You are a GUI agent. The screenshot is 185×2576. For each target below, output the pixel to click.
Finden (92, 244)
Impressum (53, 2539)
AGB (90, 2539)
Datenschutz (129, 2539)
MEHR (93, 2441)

○ ○ ○

Your objective: Copy all the data. Match it exactly.

Completed exercise:
You are a GUI agent. The screenshot is 185×2576. For each target below, output the pixel to click.
Finden (92, 244)
Impressum (53, 2539)
AGB (90, 2539)
Datenschutz (129, 2539)
MEHR (93, 2441)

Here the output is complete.